His barrister said: ‘He has been told by one of the main promoters of 60s and 70s bands in the UK that he cannot promote his band because of the presence of Mr Clarke’s band in the UK.’
But in his evidence, Mr Clarke said he and bandmate Mr Richardson only began discussing the option to break away when their frontman told a TV show in Holland he was planning to relocate to Australia.
Pictures of John Richardson (left) and Mick Clarke (right) outside High Court during hearing in fight over name of seventies pop group Rubettes
Chart-topping 70s glam-rock group the Rubettes (pictured) known for number one hit ‘Sugar Baby Love’ have been torn apart by a bitter court fight over their iconic name
They discussed whether they would ‘walk away’ from the band or carry on without Mr Williams, who they assumed would be out of the picture due to living on the far side of the world, said Mr Clarke.

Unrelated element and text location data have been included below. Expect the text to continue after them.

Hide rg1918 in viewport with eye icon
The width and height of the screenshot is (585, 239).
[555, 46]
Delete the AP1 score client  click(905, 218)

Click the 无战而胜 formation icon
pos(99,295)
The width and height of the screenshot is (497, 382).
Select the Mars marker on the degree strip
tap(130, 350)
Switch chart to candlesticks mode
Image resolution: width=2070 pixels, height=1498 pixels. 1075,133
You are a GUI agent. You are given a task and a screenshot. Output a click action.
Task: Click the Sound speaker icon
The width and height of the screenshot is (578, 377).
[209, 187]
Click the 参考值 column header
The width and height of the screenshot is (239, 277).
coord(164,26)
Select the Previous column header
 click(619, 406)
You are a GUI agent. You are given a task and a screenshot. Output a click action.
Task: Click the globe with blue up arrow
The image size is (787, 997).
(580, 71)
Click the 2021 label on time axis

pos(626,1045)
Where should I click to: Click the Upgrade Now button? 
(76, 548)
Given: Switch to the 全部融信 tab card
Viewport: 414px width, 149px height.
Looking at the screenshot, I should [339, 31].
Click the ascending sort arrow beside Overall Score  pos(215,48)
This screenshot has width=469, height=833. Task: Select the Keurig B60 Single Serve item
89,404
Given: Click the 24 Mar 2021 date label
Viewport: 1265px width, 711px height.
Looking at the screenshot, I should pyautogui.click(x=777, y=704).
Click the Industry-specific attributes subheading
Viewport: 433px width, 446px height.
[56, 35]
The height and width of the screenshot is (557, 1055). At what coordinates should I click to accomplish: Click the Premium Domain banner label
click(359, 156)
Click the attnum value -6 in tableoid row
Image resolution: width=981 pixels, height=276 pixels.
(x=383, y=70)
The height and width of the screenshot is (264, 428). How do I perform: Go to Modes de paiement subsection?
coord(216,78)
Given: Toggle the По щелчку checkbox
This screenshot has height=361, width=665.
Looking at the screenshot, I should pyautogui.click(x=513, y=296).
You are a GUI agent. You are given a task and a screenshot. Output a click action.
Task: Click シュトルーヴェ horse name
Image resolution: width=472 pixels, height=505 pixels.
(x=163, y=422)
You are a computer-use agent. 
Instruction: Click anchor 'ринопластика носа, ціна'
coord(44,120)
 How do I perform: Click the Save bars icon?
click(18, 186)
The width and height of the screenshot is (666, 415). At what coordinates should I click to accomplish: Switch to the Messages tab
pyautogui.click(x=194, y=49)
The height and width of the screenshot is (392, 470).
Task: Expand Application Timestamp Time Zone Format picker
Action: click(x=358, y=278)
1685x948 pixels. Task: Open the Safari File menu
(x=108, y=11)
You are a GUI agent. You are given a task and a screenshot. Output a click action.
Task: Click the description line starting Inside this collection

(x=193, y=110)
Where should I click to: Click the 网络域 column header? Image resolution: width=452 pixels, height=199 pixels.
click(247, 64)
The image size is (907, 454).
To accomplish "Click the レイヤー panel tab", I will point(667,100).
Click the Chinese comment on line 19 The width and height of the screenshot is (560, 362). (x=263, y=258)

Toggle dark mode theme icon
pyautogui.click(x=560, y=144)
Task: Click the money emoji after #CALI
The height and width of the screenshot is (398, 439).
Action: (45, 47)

He had also grown increasingly frustrated with Mr Williams’ controlling style, the court heard, claiming that he was secretive about the cash the band received and pushed the Rubettes into taking on wasteful tour dates.
‘He never consulted us about what the fees were,’ Mr Clarke said from the witness box.
‘I was interested in the band and doing the music but not interested in taking on projects which were clearly more harmful when no one was turning up for some of the shows.
‘I knew that he was losing money rather than making money and doing harm to the band.’
He said he was open with Mr Williams about wanting to carry on with the band when he moved to Australia.
Mr Clarke told the court: ‘We told Alan we were going to carry on.’
This is not the first time there has been a dispute about who can use the band’s name.
In 2002, their keyboard player Bill Hurd split away and it was agreed in court that there would be one band named the Rubettes featuring Alan Williams, and the other, named the Rubettes featuring Bill Hurd.